# Limits: paths of approach

1. Feb 25, 2014

### reddawg

1. The problem statement, all variables and given/known data
By considering different paths, show that the given function has no limit
as (x,y) $\rightarrow$ (0,0).

f(x,y) = x4/(x4 + y4)

2. Relevant equations

3. The attempt at a solution
My instructor taught me this process a while back and am unsure if it fits for this problem:

let y=mx2

limit as (x, mx2) $\rightarrow$ (0,0) of
x4/(x4 + mx4)

I tried this method seeing as letting x=0 yields limit = 0 and letting y = 0 yields limit = 1 ???

2. Feb 25, 2014

### Staff: Mentor

Your substitution is incorrect. If y = mx2, then y4 ≠ mx4.

3. Feb 25, 2014

### reddawg

Oh right, it would become m2x4

Therefore it's x4/(x4 + m2x4)

Factoring out x4 yields 1/(1+m2)

In similar problems this method proved that the limit depended on the value of m, therefore it did not exist. Is this the case here? I would think so.

4. Feb 25, 2014

### HallsofIvy

Staff Emeritus
Yes, different values of that limit for different values of "m" mean that the limit depends upon the path. Recall that if a function has a limit then the value of f must be close to that limit.

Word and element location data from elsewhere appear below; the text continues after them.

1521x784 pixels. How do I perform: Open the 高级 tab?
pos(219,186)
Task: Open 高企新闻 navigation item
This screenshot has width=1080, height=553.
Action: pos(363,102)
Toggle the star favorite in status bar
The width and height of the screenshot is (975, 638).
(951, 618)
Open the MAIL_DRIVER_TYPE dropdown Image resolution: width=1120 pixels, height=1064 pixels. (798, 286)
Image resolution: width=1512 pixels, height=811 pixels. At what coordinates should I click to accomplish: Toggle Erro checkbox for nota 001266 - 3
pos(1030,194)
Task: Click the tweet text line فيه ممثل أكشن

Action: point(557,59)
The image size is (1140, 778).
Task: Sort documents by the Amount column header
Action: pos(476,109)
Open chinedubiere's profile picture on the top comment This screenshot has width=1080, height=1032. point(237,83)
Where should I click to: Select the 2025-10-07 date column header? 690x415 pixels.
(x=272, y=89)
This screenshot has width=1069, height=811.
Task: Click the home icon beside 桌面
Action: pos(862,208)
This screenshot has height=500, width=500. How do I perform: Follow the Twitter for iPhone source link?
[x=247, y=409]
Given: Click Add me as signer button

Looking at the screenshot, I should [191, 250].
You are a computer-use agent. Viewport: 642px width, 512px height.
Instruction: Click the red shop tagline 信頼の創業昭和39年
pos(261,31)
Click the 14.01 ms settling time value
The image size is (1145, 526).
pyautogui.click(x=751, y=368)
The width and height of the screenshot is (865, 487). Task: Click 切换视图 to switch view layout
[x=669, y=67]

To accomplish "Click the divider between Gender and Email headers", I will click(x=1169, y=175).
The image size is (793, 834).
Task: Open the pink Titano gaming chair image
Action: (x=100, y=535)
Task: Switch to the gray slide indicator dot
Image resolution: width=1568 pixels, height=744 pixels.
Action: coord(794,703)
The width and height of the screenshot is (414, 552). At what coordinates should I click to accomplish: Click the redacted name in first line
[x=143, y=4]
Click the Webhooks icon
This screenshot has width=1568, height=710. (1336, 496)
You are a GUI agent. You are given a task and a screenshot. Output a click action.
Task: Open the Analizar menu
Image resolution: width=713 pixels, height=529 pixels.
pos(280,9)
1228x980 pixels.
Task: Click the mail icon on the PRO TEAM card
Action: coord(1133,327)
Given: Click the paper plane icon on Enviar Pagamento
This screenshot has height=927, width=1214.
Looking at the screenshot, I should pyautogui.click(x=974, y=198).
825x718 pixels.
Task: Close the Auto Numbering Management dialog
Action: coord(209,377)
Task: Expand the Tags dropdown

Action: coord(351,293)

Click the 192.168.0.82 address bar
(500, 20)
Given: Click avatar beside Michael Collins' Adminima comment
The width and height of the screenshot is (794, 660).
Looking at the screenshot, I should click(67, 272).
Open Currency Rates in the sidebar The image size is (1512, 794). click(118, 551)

But this shows the value of f close to (0,0) on the line y=2x is different from the value on the line y= 3x.

Last edited: Feb 25, 2014
5. Feb 25, 2014

### Staff: Mentor

No, that's wrong as well.
If y = mx2 (as you have in the OP), then y4 = (mx2)4, right?

6. Feb 25, 2014

### reddawg

Actually, that was a typo on my part while identifying the problem statement. It is supposed to be
y2 not y4.

Thank you for taking the time to catch that mistake though.